Taking a rhetorical step further, the journalist John Hermann wrote this week that a “junkification” of Amazon is taking place, while arguing that “everything is going according to plan" for the company.
He placed the growth of the third-party seller marketplace at the center of this trend. But it also comes as Amazon grows its advertising business, with many taking note of a growing number of ads on the platform. The company also wants to keep growing Prime, and is now using content such as Lord of the Rings and NFL’s Thursday Night Football as key acquisition channels. Both had “record” signups of new Prime members, CFO Brian Olsavsky said.
“We see a direct link between that type of engagement and higher purchases of everyday products on our Amazon website,” he said.
It will have to do each of these things at once, while entering a period that will require it to be “more targeted with its growth ambitions,” as Saunders put it.

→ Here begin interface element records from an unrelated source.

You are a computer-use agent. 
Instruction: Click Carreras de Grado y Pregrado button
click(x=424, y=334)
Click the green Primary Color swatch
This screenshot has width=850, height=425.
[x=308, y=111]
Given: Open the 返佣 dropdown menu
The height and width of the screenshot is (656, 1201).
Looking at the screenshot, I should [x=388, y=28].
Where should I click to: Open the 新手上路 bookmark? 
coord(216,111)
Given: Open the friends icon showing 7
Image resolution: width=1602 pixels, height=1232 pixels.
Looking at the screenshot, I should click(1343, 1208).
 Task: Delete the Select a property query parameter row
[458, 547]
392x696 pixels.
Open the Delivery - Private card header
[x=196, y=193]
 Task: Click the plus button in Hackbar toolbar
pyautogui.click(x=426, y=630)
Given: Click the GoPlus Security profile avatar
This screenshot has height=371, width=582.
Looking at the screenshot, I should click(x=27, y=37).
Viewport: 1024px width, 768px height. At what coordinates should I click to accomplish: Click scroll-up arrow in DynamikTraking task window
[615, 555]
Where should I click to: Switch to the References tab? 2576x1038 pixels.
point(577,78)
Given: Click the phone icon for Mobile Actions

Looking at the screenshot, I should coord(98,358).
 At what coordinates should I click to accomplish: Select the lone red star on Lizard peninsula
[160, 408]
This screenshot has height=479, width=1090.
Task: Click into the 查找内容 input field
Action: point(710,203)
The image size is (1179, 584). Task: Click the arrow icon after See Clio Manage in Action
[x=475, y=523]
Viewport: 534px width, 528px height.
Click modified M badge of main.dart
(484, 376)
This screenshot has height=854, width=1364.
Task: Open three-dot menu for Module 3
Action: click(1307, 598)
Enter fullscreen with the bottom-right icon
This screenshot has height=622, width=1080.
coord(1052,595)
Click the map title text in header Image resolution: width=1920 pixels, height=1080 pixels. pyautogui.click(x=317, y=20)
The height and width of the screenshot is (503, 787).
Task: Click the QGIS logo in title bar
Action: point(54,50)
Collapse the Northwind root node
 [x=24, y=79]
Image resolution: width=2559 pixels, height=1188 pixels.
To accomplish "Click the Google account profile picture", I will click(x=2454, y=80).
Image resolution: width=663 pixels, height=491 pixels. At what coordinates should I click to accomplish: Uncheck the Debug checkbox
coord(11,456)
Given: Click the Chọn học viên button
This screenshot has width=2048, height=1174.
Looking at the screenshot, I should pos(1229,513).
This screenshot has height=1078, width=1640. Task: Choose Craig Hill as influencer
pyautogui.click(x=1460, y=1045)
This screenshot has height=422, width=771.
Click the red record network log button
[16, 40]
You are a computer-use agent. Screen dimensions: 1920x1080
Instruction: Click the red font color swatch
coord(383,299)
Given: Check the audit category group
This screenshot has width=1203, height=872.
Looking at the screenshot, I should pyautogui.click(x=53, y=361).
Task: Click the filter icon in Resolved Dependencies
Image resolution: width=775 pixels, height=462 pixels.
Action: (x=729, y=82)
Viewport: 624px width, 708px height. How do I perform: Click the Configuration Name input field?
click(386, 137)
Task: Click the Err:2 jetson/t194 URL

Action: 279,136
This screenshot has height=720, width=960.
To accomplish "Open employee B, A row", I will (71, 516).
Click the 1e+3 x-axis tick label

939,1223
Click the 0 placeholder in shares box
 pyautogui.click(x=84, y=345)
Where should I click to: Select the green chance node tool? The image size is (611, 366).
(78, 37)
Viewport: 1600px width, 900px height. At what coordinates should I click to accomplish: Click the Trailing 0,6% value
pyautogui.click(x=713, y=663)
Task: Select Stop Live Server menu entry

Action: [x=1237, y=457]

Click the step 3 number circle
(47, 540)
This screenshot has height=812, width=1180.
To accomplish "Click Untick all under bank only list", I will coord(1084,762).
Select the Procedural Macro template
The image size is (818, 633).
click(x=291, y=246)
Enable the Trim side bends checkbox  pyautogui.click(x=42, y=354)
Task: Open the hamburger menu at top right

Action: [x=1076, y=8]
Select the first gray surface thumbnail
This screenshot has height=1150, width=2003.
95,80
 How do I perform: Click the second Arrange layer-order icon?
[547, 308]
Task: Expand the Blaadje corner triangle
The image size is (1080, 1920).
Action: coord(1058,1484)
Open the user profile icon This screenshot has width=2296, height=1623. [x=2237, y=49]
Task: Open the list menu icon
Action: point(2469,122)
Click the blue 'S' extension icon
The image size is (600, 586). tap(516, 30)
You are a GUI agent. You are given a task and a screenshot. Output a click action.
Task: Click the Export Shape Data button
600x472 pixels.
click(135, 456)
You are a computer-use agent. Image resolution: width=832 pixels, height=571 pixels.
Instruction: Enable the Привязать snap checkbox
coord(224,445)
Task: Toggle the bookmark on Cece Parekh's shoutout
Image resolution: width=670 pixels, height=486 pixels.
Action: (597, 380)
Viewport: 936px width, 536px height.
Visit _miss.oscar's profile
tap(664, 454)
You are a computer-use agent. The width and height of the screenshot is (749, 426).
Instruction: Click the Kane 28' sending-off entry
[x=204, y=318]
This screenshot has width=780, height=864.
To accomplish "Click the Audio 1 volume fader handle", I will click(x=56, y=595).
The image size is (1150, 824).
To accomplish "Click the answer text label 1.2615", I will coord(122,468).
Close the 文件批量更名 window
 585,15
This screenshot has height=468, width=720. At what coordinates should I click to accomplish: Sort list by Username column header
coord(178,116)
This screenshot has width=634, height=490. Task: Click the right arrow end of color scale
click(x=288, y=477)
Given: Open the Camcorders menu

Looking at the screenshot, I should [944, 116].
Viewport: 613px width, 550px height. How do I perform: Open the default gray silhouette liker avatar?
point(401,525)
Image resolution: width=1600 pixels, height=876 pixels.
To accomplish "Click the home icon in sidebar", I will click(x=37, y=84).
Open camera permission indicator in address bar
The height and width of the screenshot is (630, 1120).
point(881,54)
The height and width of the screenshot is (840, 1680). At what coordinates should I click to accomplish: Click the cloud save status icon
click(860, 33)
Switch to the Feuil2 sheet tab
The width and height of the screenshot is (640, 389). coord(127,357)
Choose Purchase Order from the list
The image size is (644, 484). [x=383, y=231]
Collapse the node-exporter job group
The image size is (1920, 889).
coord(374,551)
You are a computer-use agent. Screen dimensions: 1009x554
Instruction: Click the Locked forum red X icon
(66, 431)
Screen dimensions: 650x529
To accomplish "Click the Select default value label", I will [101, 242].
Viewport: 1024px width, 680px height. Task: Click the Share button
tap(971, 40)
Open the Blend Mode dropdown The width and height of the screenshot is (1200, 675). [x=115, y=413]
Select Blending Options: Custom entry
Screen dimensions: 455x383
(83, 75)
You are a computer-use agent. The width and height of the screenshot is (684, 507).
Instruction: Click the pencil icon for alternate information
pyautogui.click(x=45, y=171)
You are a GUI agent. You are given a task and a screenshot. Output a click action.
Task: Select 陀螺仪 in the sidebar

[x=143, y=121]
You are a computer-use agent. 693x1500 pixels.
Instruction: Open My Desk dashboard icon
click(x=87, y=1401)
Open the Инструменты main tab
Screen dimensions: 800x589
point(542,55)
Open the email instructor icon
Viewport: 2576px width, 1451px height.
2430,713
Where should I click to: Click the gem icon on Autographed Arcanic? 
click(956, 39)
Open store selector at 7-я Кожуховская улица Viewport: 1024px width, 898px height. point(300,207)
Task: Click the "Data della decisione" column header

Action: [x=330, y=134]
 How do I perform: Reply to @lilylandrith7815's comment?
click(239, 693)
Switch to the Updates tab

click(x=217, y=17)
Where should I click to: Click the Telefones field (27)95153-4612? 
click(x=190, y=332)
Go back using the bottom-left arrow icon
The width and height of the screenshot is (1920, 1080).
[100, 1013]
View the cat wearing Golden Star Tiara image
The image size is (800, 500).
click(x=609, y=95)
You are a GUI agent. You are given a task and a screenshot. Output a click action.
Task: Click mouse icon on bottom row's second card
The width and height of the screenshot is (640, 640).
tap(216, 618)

"Since its inception, Amazon has had a culture of throwing dollars at many different things to see where they led and what they could learn," Saunders said. "That approach worked well for a younger, fast-growth business. It works far less successfully for a more mature entity. In our view, management deserves credit for recognizing this and quickly responding. However, the shift requires a lot of care because Amazon needs to find a new balance between being ambitious and innovative and being more frugal with its spending – which will be very challenging."
Jassy said the changes of the pandemic made its logistics a "different network." That may be true of the whole company. Rather than an isolated cycle of overbuilding and pulling back, this may prove to be a period that changes Amazon altogether. The bets will still be there, but the risk will be magnified with fewer dollars that don't pay off to go around. As hinted by the logistics buildout of the pandemic and even Buy with Prime, they also may look more operational.
Less delivery robot, more delivery optimization.
As Jassy put it: “We're going to be very thoughtful about how we streamline our costs, and I think you see a lot of that, but we're also going to continue to invest for the long term.”
The recipients of those investments will say a lot about where it wants to head in this next year.